Есть, однако, другое великое русское имя, Достоевский, и, по-видимому, действительно суждено нам без конца имена эти сопоставлять и сталкивать: никуда от них не уйдешь! Достоевский тоже принадлежит к прошлому веку. Но скорей формально, чем по существу. Девятнадцатый век удивился Достоевскому, но не полюбил его – скорей испугался его – и едва ли хорошо его понял. Всемирное признание автора «Бесов» и «Карамазовых» – дело последних пятидесяти лет, также как и всемирное влияние его, кое-где еще растущее, кое-где уж ослабевающее. Именно в последние пятьдесят лет появились люди, которым с Толстым и художниками его склада, если и не скучно, то душно. Люди, которым душно, тягостно и тесно в мире, с прихлопнувшейся над ними крышкой. Люди, которые задыхаются в таком мире… Достоевский задыхался и сам: нет образа, который в простоте своей точнее бы соответствовал ему, чем образ рыбы, бьющейся на песке. Но, задыхаясь, он уловил что-то невиданное и неслыханное, – будто в мучительном, последнем усилии, привстав на цыпочки, глотнул воздуха, о существовании которого Толстой и не подозревал. Достоевский пробил в стене девятнадцатого века брешь, и туда за ним ринулось все недовольное миром, все неужившееся, тоскующее, ищущее выхода, дополнения, поправки. Литература нашей эпохи, в особенности та, которая считает себя передовой, всегда имеющая вызывающий, анархический привкус, какие бы ярлыки она себе не присвоила, литература эта им вдохновлена и вскормлена, и с ним, вероятно, начнет стареть и вянуть. Дело-то ведь не в том, кто кого обогнал, а том, кто ошибся. Кто ошибся? – вопрос стоит именно так, исключительно так. Есть ли что-нибудь хоть сколько-нибудь реальное, хоть сколько-нибудь достижимое за догадками и намеками Достоевского? Оправдан ли его порыв?

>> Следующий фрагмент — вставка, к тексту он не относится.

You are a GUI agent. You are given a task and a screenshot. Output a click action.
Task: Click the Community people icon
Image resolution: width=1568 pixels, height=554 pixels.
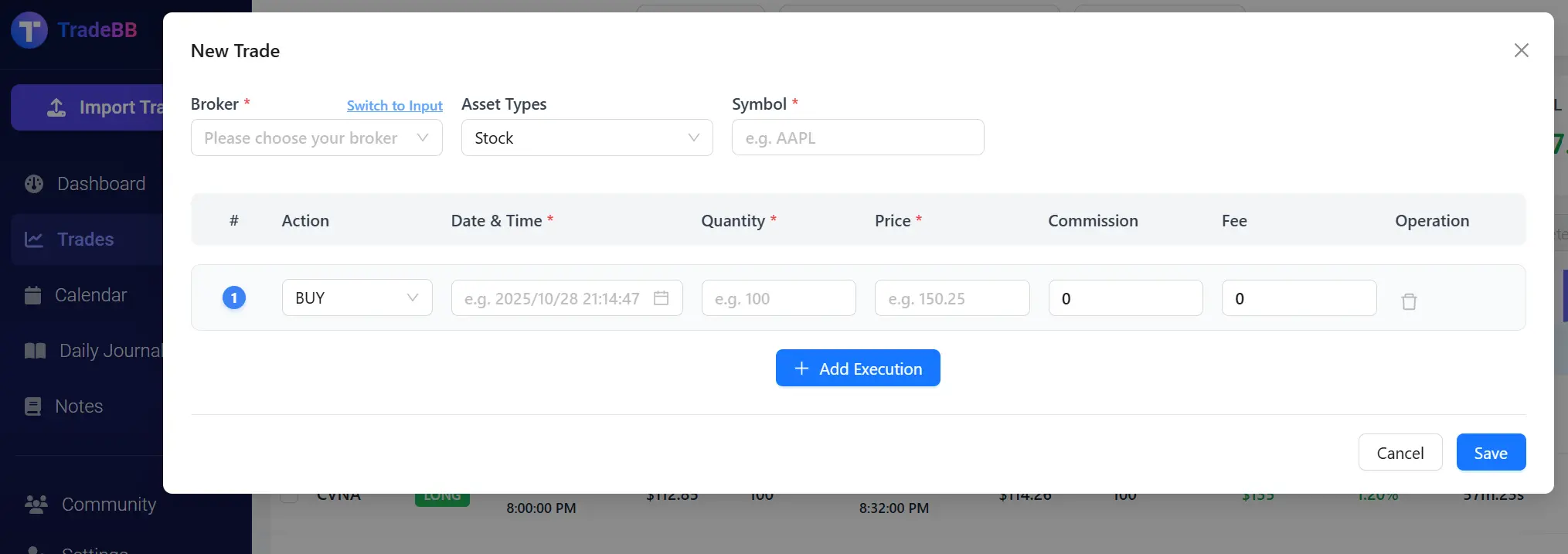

Или это только игра, «пленной мысли раздраженье», после чего крышка над нами и нашим миром окажется еще плотнее? Погуляв по вольным, призрачным «мирам иным», обречен ли человек рано или поздно вернуться домой, к разбитому корыту? Короче, что в глубине всего, написанного Достоевским, – бред или прозрение?

Ответ «объективный» невозможен. Каждый ищет – или находит – его в себе и для себя. Ответ Ремизова ясен. Не случайно в самой последней своей книге он, говоря о «скучных страницах» русской литературы, решился сказать, что в этом отношении «рекорд побит Толстым».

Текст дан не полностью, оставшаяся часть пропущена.